1. Randy Moss, Minnesota: You can rightfully rip Moss for the times he gives less than all-out effort, but the facts are these: He can impact a game more than anyone else in the NFL in a mere two or three plays, and he gets more production from his big plays than any other receiver. Moss is that rare talent who must be game-planned for at all times and can affect an outcome without touching the ball.
1. Tony Gonzalez, Kansas City: Only major injury -- or an NBA career? -- will keep Gonzalez from being the most prolific tight end of all time. How important is Gonzalez to the Chiefs offense? His 93 catches for 1,203 yards produced 66 first downs last season, more than any tight end in the NFL, and just less than receivers like Harrison, McCaffrey and Carter.
1. Larry Allen, Dallas: Think a guard can't be the best offensive lineman in the game? Try and think of someone who dominates their position as completely as Allen. Despite that Dallas' once fearsome offensive line has crumbled all around him, Allen maintains his All-Pro level game and never shows signs of slipping. He can still collapse a side all by himself and has cleared the way for Emmitt Smith's sustained excellence.
1. Warren Sapp, Tampa Bay: When he is engaged and on his A game, he is as destructive a force as there is anywhere in the NFL. Though he seemed to wear down late last year, about the time the air came out of Tampa Bay's balloon, it may be because Sapp is always on the field and plays with abandon at almost all times. The only thing that seems to keep up with Sapp's relentless style of play is his mouth.

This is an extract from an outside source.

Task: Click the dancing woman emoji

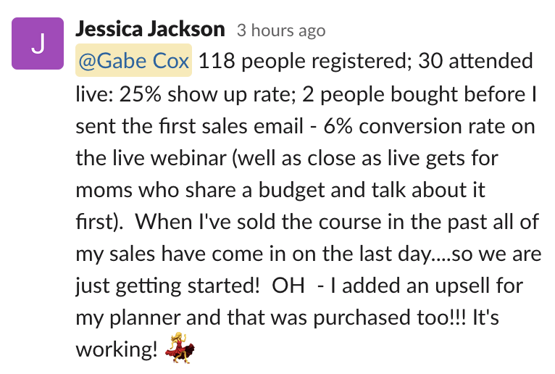Action: pyautogui.click(x=180, y=347)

1. Ray Lewis, Baltimore: No one had more to do with the Ravens' record-breaking regular season and Super Bowl run than the man in the middle of the mayhem. Lewis has the ability to take over a game as few linebackers ever had. His intensity and exquisite play-making ability lifted Baltimore to greatness. Yes, he gets freed up by the big boys in front, but that's the way a great defense is supposed to work.
1. Charles Woodson, Oakland: The former Michigan standout hasn't totally refined his game yet, but he already is the best cover corner in the league. The Raiders are beginning to have the ability to take away half the field in pass defense, a la Deion Sanders in his prime. Once Woodson has another year or two of experience to draw on, few will even be in his class as an shut-down defender.
1. Mike Vanderjagt, Indianapolis: The numbers should make picking a kicker rather easy. And while a strong argument can be made for how well Green Bay's Ryan Longwell dealt with the grass and weather of Lambeau Field, (he was 33 of 38 with great long-range performance) the nod goes to the thunder-legged Vanderjagt, who missed just two kicks all season. Those failures averaged 53.0 yards.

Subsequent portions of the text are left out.